Nina’s doing a brilliant job of playing the victim, which is pretty fun to watch. Lucas (now in his slightly grubby football shorts after the crotch-spillage) tried talking to Stu, but Stu was having none of it. Bugs just looks a bit confused by all the drama. He clearly doesn’t know what to do with himself, since it’s probably a little too early to joke about things.
While Stu’s in Mr Heath’s office the others can’t help talking about it. The number-one question on everyone’s lips is obviously the identity of the mystery scribbler. No one actually comes out and says that the accusation might actually be true, but the names thrown up are those of Stu’s conquests (of which there are many).

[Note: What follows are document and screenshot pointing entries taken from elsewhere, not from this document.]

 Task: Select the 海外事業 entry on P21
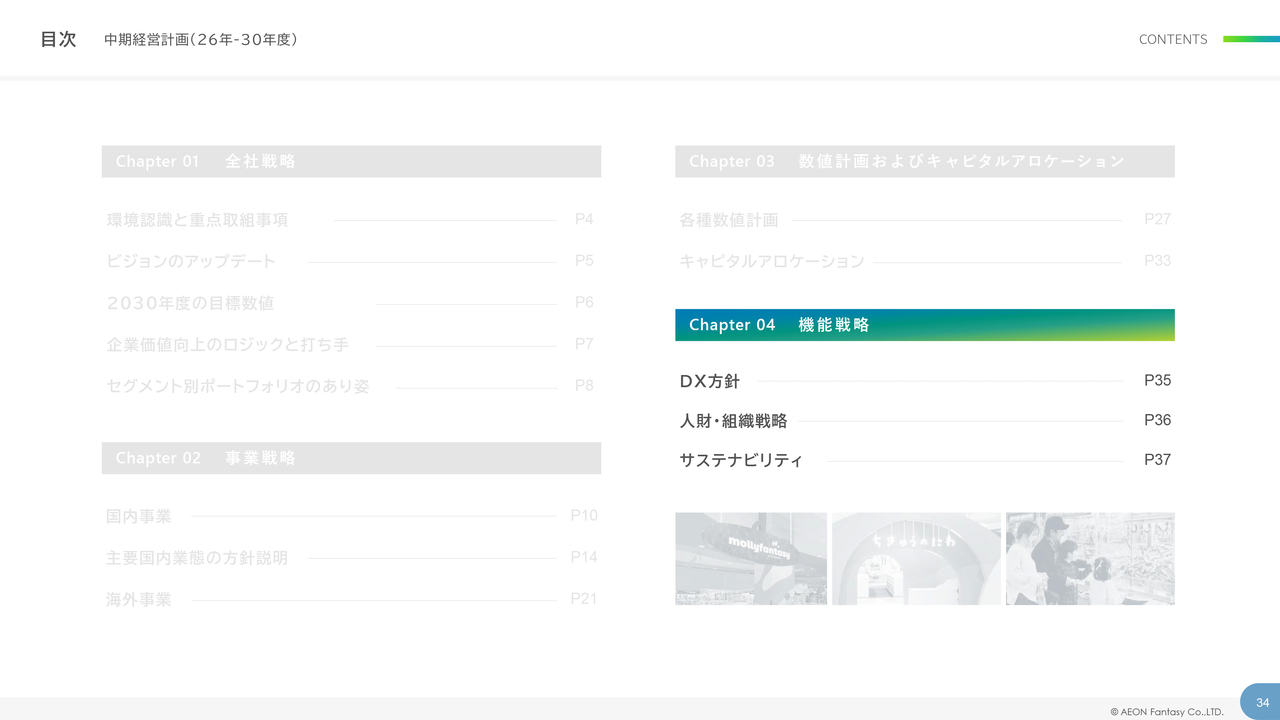139,600
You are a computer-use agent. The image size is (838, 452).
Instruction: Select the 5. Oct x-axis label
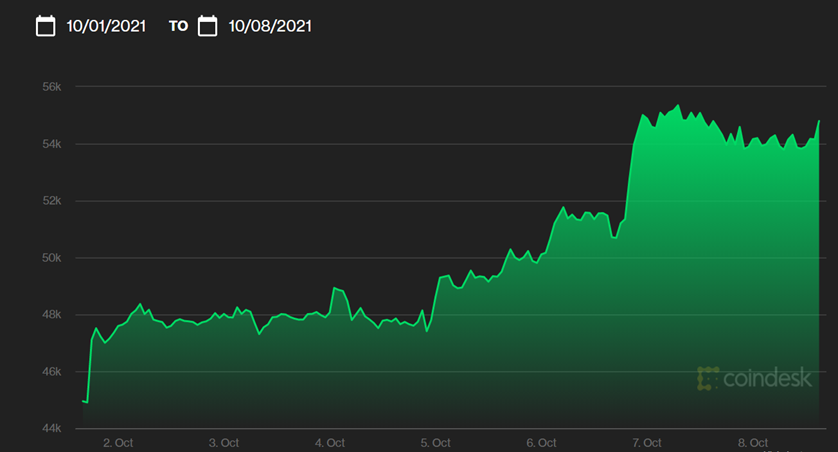[435, 442]
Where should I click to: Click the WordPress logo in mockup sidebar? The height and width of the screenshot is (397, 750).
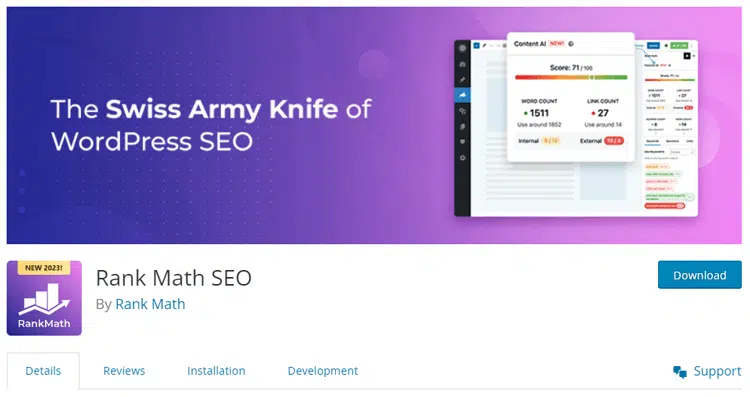462,48
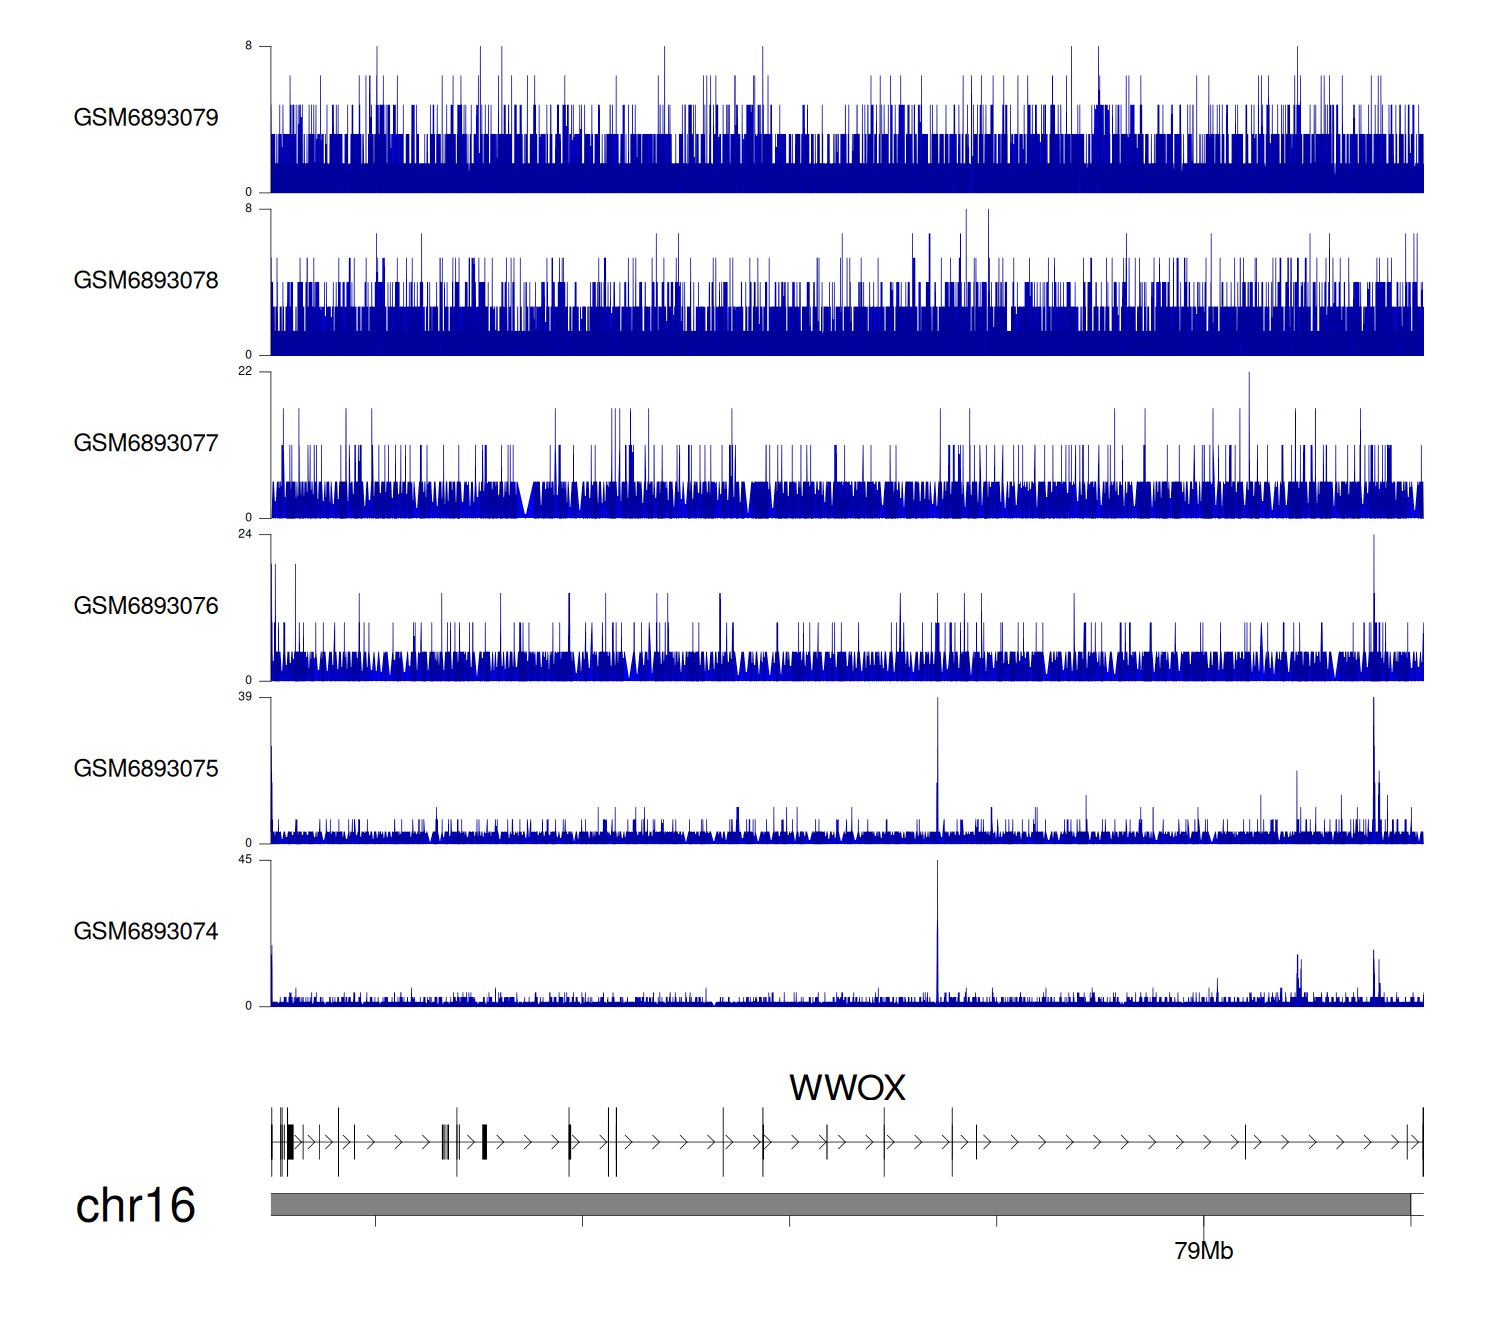Click the GSM6893079 track label
1500x1320 pixels.
pyautogui.click(x=146, y=118)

‘He probably broke some girl’s heart and this is her way of getting revenge,’ says Sasha, and the others nod and mutter in agreement.
Bugs finally has something to say. His brain must ache from the effort. ‘Pretty extreme way of getting your own back though. I mean, accusing someone of that is no joke.’ More nods of agreement even though he hasn’t exactly added anything to the debate.
Louise says, ‘I just can’t think who would do something like this.’ And she looks right at me for a fraction of a second. Then she looks at Sasha, then Nina and the others. But she looked at me first. I grip Lucas’s hand a little harder and I sense him turn to look at me. I don’t look at him though – I can’t.